• **Brief**
Nothing but the lines from the one with "Select the blue-green flame chip icon" down to the one with "This screenshot has height=819, width=1456." should be returned, exactly and with both ends included, from the material below.

• **Exercise data**

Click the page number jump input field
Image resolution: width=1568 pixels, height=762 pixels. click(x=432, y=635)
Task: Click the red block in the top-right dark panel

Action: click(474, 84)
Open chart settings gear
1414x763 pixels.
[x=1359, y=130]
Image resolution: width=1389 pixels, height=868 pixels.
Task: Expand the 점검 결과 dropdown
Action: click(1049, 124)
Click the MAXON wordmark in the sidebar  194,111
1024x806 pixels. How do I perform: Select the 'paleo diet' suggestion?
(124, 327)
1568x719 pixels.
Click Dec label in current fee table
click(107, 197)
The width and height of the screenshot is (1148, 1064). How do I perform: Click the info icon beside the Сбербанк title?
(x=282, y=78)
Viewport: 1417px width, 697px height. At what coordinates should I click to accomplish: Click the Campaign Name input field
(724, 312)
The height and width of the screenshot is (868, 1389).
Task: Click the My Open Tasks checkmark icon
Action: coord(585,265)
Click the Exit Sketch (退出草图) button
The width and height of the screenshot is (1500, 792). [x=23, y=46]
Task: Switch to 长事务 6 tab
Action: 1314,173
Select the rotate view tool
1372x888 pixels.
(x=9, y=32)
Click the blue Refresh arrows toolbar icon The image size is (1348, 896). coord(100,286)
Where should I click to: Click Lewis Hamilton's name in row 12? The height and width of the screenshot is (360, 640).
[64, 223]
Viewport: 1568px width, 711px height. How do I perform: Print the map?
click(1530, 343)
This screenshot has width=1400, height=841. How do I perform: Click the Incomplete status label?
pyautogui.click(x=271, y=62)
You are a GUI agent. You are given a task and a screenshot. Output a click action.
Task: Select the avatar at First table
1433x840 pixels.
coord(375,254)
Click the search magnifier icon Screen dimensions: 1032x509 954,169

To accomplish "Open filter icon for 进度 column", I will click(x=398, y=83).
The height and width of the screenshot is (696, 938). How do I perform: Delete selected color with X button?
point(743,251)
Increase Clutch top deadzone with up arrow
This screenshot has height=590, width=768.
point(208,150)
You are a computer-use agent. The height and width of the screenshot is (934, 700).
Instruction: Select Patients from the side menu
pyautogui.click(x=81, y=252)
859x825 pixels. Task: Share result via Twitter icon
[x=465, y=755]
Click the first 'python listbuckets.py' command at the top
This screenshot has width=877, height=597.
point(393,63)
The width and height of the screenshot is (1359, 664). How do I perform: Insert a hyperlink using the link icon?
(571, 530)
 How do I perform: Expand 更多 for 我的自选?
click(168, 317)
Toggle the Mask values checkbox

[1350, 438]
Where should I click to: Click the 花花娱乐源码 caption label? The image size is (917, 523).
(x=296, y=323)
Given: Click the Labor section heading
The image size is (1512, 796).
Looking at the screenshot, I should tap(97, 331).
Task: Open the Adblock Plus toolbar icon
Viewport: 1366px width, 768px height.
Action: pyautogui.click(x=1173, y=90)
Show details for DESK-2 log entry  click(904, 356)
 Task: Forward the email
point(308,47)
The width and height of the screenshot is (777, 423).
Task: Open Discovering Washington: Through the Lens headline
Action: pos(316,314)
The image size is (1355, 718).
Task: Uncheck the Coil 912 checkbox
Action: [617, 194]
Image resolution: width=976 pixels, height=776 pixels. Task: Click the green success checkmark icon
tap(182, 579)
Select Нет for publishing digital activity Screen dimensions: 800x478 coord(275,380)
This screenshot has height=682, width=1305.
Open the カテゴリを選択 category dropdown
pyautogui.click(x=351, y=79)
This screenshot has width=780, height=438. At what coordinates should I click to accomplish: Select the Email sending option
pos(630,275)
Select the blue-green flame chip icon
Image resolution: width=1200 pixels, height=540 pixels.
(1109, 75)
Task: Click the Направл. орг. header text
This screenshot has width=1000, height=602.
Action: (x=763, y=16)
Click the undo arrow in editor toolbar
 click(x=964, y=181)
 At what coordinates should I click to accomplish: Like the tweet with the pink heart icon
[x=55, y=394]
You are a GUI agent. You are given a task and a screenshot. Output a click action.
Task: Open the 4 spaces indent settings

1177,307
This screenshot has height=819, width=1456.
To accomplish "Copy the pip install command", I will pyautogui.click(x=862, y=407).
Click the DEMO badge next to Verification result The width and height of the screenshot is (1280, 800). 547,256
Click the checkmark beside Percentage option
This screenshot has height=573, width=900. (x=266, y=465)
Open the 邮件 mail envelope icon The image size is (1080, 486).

• **Task answer**
Select the blue-green flame chip icon
Image resolution: width=1200 pixels, height=540 pixels.
(1109, 75)
Task: Click the Направл. орг. header text
This screenshot has width=1000, height=602.
Action: (x=763, y=16)
Click the undo arrow in editor toolbar
 click(x=964, y=181)
 At what coordinates should I click to accomplish: Like the tweet with the pink heart icon
[x=55, y=394]
You are a GUI agent. You are given a task and a screenshot. Output a click action.
Task: Open the 4 spaces indent settings

1177,307
This screenshot has height=819, width=1456.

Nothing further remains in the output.